Subscription imports but shows zero nodes

The link may be expired, account-suspended, or in a format Clash cannot parse (plain Shadowsocks base64 without a Clash wrapper). Request a fresh "Clash subscription" from your provider and verify the URL in a browser. Valid configs begin with keys like mixed-port, proxies:, or proxy-groups:.

# Example header of a valid Clash YAML subscription
mixed-port: 7890
allow-lan: false
mode: rule
log-level: info

proxies:
  - name: "HK-Node-01"
    type: vmess
    server: example.com
    port: 443
    uuid: xxxxxxxx-xxxx-xxxx-xxxx-xxxxxxxxxxxx
    alterId: 0
    cipher: auto
    tls: true

Connection drops when the screen locks

Disable battery optimization for ClashMeta, enable "Allow background activity", and keep the persistent notification visible — Android treats that notification as proof the VPN should stay alive. If you use a work profile or dual apps, install and configure Clash in the same profile as the apps you want proxied.
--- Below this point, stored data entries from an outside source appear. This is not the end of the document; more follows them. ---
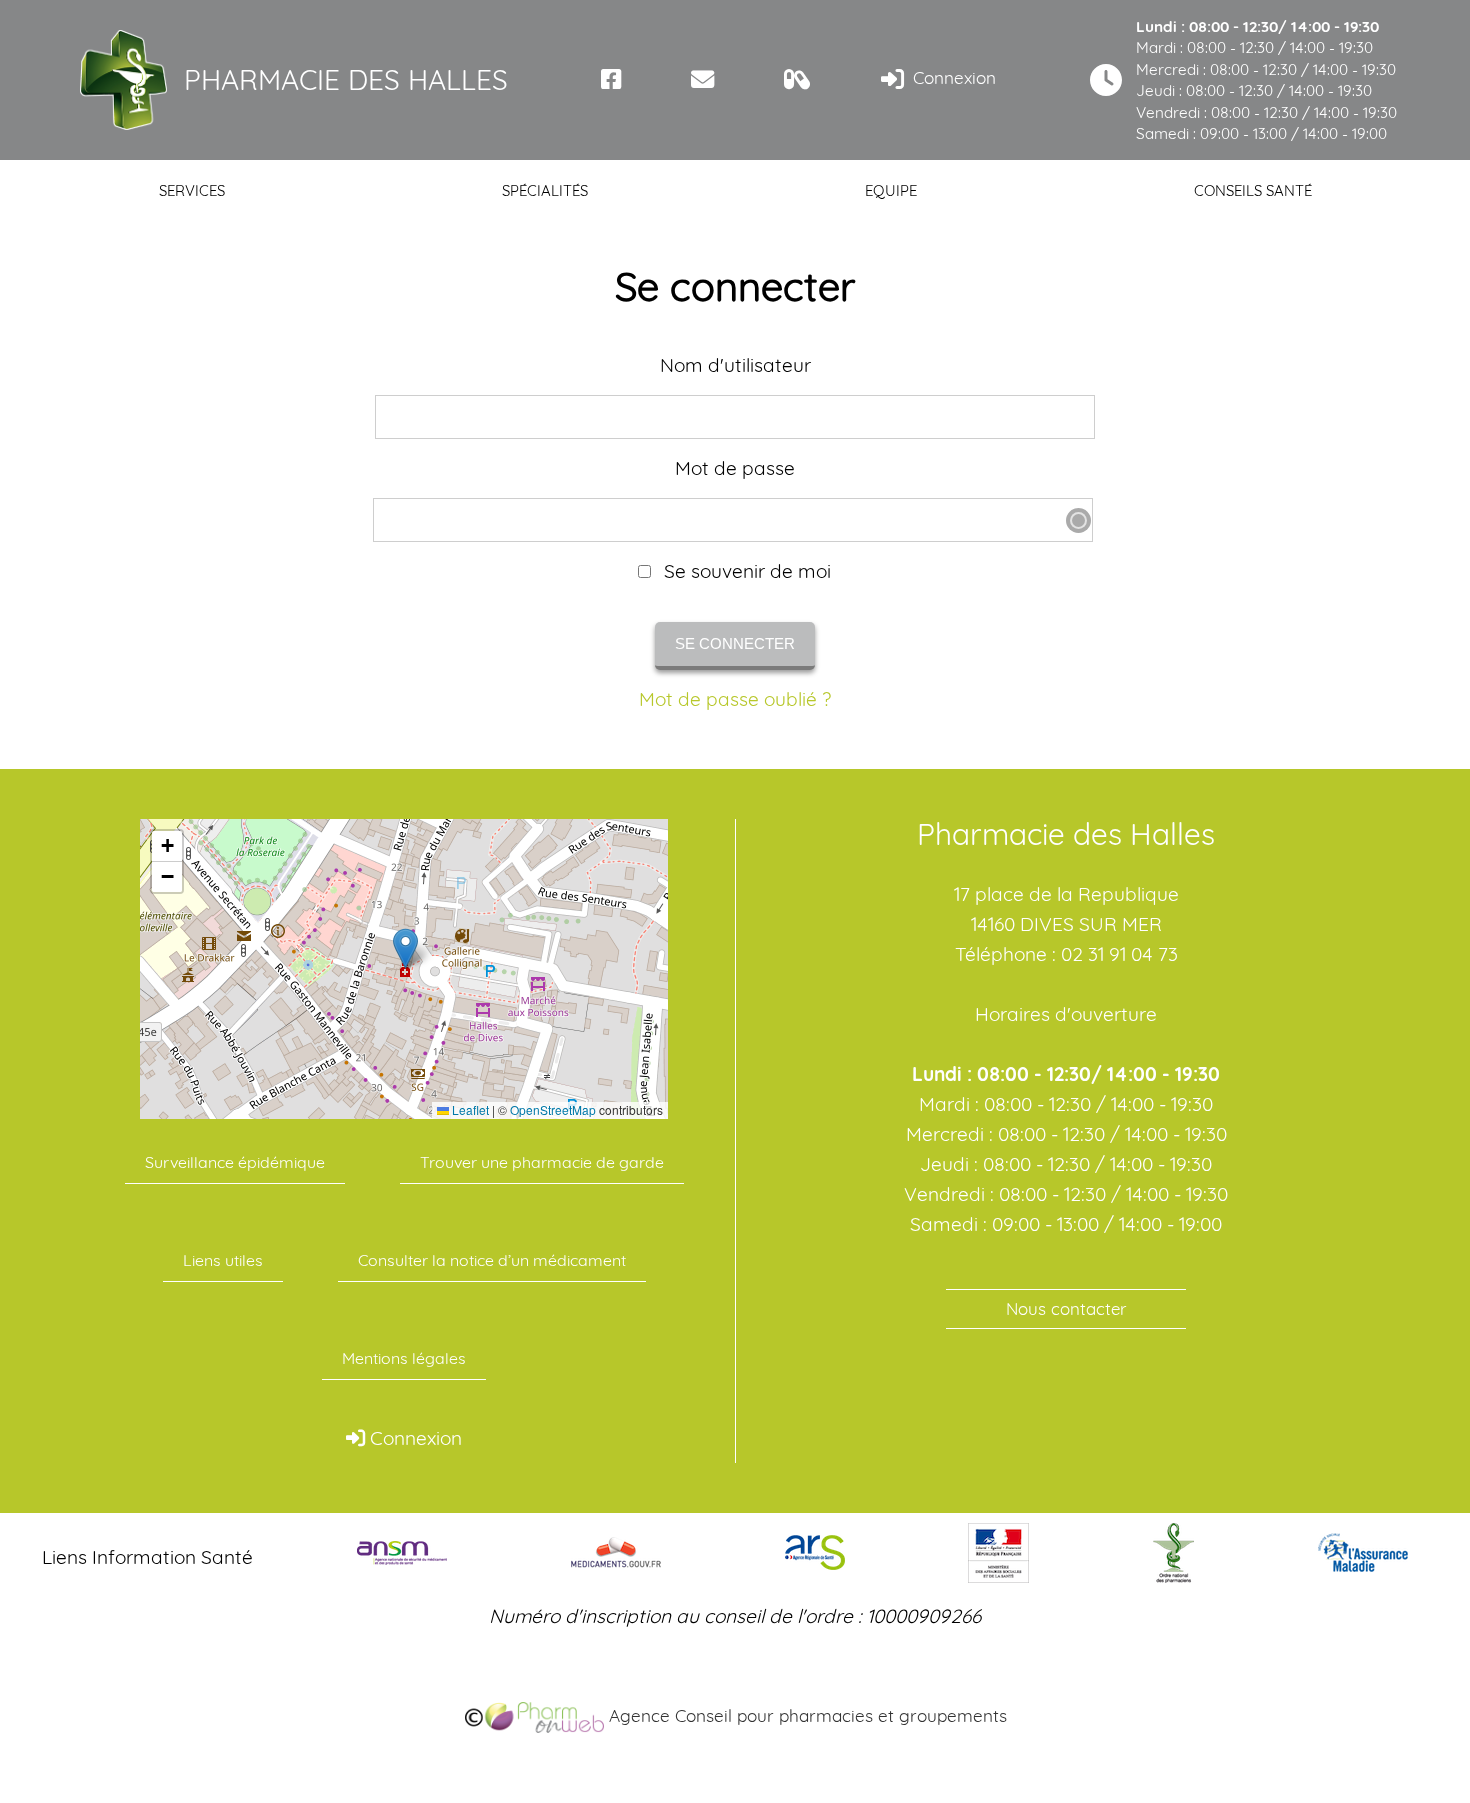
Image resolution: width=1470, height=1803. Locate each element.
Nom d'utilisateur (735, 365)
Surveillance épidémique (235, 1162)
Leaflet (469, 1110)
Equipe (891, 190)
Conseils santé (1253, 190)
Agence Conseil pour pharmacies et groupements (805, 1715)
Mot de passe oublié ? (735, 699)
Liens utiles (223, 1260)
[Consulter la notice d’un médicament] (797, 79)
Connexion (952, 77)
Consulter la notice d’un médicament (492, 1260)
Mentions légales (404, 1358)
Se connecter (735, 643)
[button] (405, 948)
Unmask (1078, 520)
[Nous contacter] (702, 79)
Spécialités (545, 190)
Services (192, 190)
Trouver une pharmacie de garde (542, 1162)
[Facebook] (611, 79)
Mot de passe (735, 468)
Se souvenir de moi (745, 571)
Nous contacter (1066, 1308)
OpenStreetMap (553, 1110)
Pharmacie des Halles (346, 79)
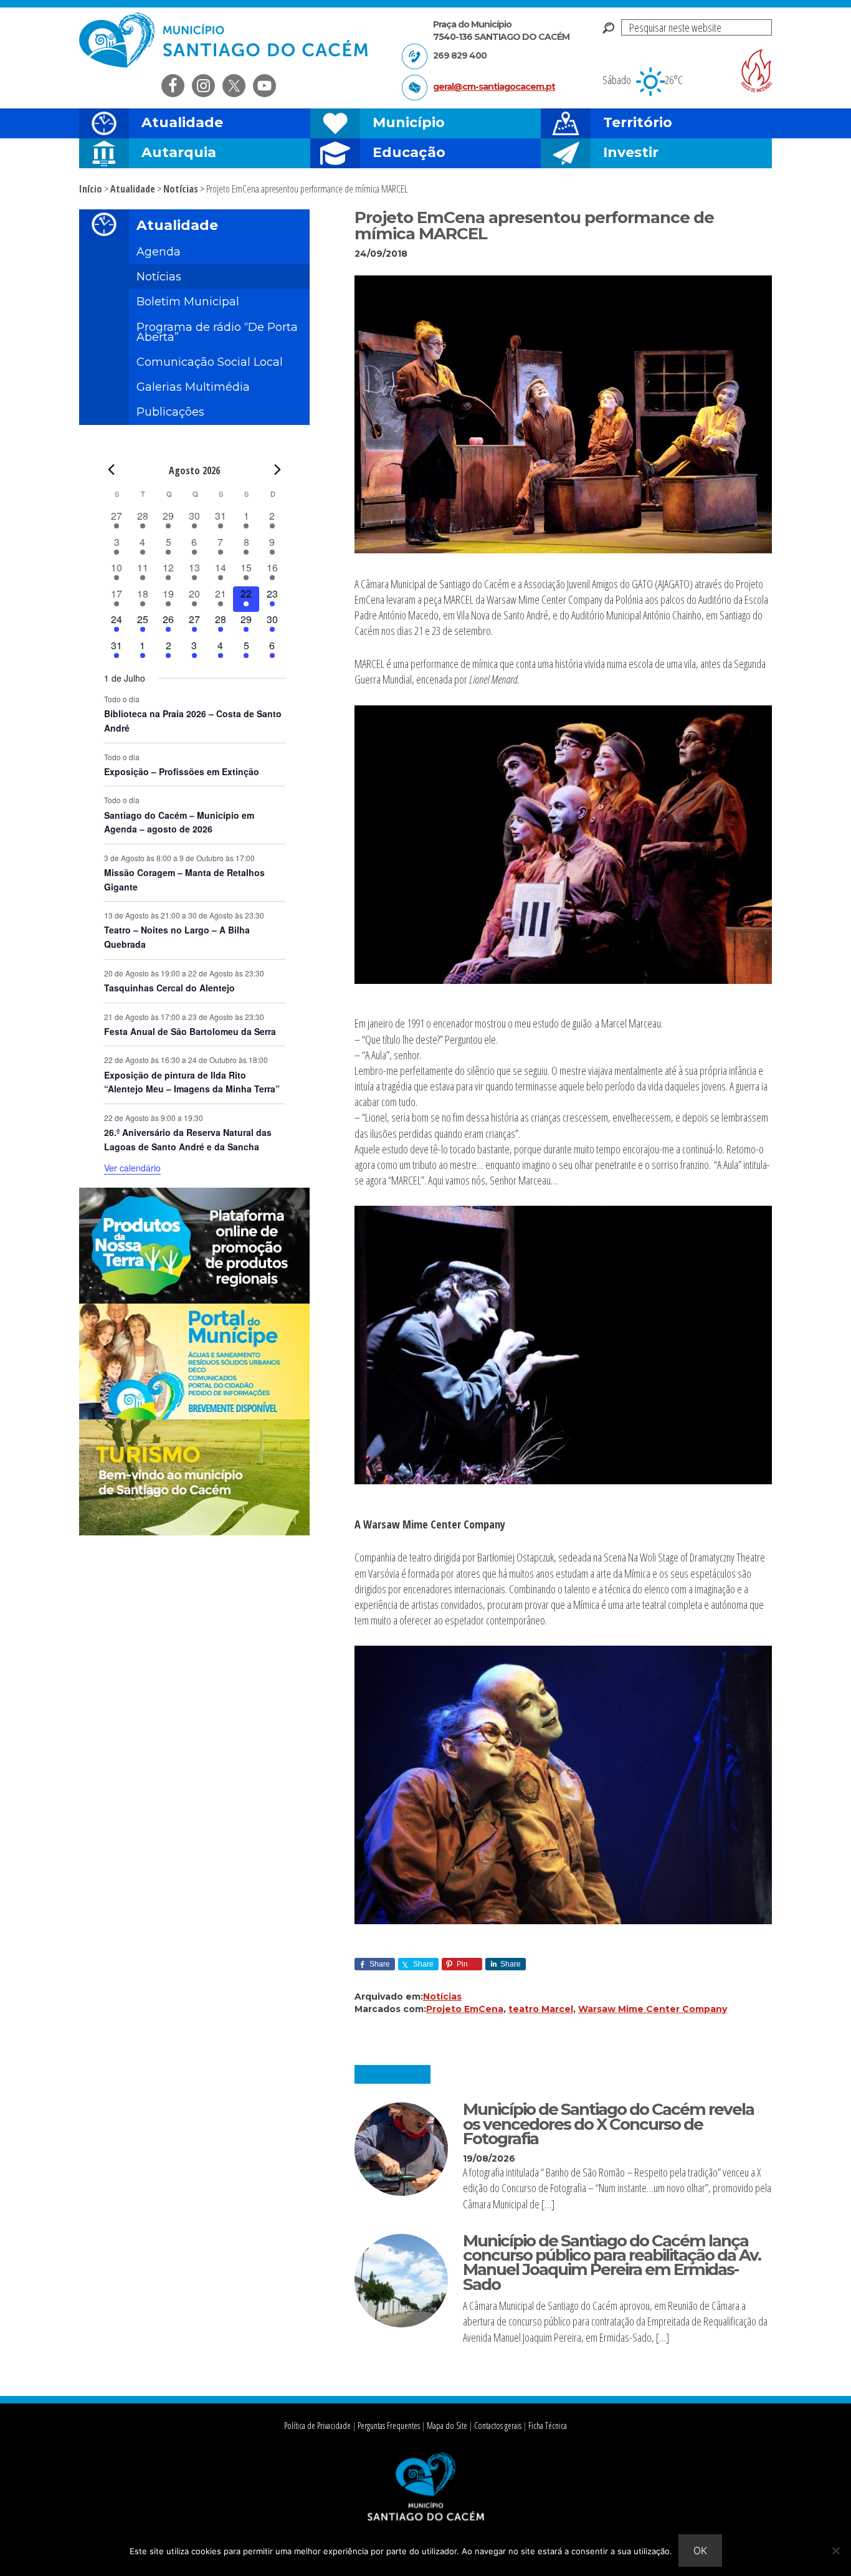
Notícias (442, 1996)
Compared with single-server VPN apps that tunnel everything through one exit — often throttling local sites — Clash on Android keeps routing visible and rule-driven. Browser-only proxy extensions cannot touch other apps at all. Plain Shadowsocks clients connect one node at a time with no policy groups or auto-failover. ClashMeta for Android sits in the practical middle: Mihomo-grade protocol support, visual node picking, subscription auto-update, and optional TUN when an app fights the system VPN — the same flexibility desktop Clash users expect, in a pocket-sized client.